Early in 1911, Edwards was assigned to become the founding editor of the Houston Press, but to prepare him, he and his wife were called for a two-day stay on Scripps' ranch at Miramar, Calif.
On the first day of the visit, Edwards listened for three hours while Scripps talked in detail of his career and principles of editing. On the second day, Scripps summoned Edwards back to his study to dictate in his presence a long letter, which has been preserved as "Letter to A Young Editor"— one of the best known of Scripps' "Disquisitions."
Edwards recalled later in life that he applied these teachings with a "zeal almost holy," as evidenced with the establishment of a circulation record in his first year at Houston — a record that had not been equaled since the beginning of the Cleveland Press in 1878.
Under Edwards' leadership, the Press amazingly began to show a profit after just three years and a $48,000 investment.
He left Houston in 1916 to become editor of the Dallas Dispatch then moved again in 1919 to become Editor in chief of Texas Scripps newspapers and the Memphis Press.

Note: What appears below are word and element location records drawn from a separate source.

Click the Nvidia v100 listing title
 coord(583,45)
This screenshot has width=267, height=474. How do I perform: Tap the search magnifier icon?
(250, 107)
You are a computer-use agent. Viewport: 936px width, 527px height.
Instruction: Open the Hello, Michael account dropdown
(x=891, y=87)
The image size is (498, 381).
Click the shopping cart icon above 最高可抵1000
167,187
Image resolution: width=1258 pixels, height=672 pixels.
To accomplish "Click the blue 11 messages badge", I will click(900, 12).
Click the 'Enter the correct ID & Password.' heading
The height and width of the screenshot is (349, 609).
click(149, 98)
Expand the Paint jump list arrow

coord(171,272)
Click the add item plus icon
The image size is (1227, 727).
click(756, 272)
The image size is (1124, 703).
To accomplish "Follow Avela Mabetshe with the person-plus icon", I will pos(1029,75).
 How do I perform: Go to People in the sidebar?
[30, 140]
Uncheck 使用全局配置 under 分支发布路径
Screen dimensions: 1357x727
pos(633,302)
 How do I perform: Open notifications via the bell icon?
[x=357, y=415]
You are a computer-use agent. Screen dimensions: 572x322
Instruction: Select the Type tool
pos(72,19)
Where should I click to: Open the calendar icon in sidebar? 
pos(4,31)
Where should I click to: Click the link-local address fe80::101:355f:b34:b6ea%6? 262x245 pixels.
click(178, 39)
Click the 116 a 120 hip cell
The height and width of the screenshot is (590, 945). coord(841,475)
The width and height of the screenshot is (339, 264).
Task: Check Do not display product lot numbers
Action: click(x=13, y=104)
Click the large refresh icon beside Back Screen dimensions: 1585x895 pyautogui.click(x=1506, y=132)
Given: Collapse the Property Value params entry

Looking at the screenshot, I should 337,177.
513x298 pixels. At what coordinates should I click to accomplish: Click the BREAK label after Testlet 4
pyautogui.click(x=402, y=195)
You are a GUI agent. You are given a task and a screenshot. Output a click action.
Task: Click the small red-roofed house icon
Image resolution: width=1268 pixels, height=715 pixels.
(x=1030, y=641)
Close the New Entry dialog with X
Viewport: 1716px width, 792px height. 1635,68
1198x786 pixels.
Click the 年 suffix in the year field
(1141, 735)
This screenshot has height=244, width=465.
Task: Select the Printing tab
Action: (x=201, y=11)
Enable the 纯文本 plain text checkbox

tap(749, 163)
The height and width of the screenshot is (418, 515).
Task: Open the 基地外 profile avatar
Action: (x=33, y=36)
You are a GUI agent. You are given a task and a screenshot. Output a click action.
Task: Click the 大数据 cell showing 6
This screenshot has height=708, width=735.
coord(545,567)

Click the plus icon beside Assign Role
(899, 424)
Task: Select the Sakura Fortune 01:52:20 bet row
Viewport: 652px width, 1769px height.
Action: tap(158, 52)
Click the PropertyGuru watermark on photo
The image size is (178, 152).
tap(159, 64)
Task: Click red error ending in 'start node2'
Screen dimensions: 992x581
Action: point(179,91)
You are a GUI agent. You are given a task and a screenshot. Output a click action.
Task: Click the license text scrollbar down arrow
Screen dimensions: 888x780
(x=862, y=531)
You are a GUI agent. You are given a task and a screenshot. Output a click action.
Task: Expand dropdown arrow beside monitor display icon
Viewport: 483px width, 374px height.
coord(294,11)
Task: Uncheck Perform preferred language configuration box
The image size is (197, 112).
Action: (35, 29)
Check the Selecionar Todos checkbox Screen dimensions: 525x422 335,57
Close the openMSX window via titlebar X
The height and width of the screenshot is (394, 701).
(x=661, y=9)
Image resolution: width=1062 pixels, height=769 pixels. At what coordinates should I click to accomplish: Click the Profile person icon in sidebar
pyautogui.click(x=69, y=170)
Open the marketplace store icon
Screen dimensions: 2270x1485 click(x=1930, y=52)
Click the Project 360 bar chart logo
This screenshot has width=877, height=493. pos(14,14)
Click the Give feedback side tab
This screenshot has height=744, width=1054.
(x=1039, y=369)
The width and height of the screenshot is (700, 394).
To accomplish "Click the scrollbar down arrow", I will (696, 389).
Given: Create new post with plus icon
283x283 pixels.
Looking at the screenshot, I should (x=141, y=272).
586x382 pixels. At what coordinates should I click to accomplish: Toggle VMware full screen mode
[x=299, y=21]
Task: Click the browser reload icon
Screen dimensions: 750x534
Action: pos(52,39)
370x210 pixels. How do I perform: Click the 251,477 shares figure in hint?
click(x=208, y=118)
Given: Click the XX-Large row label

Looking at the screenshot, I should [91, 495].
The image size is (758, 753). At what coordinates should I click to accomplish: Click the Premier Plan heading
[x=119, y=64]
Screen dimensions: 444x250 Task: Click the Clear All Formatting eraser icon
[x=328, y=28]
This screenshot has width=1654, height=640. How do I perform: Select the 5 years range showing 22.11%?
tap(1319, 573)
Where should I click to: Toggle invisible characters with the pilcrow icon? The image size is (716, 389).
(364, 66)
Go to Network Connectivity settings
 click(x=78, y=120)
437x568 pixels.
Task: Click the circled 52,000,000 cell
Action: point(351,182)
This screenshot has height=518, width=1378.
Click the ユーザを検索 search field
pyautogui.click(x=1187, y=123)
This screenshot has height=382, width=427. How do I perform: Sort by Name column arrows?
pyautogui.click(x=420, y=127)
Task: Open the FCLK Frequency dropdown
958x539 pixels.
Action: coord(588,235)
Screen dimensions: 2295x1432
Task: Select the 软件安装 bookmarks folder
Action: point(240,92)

In 1922, Edwards returned to California after a 13-year absence, first as editor in chief of Scripps papers in the state, and later as editor of the San Diego Sun in 1926.
He returned to his native San Francisco in 1933 as associate editor and chief editorial writer for the San Francisco News. It was there he spent the balance of his career — guiding the paper's editorial policies through the trying days of the Depression, World War II and postwar problems.
In addition, Edwards also stimulated a long period of outstanding investigative reporting by News staff members into city and state problems.
At Stanford memorial services following his death in 1962, University President J.E. Wallace Sterling characterized Edwards as having "... an unusually strong sense of commitment. To his profession as a newspaperman — a profession in which he achieved eminence — he brought not only skill as a writer and the keen observation of a reporter, but also the clear conviction of an editor. He regarded journalism as an opportunity and an obligation for public service."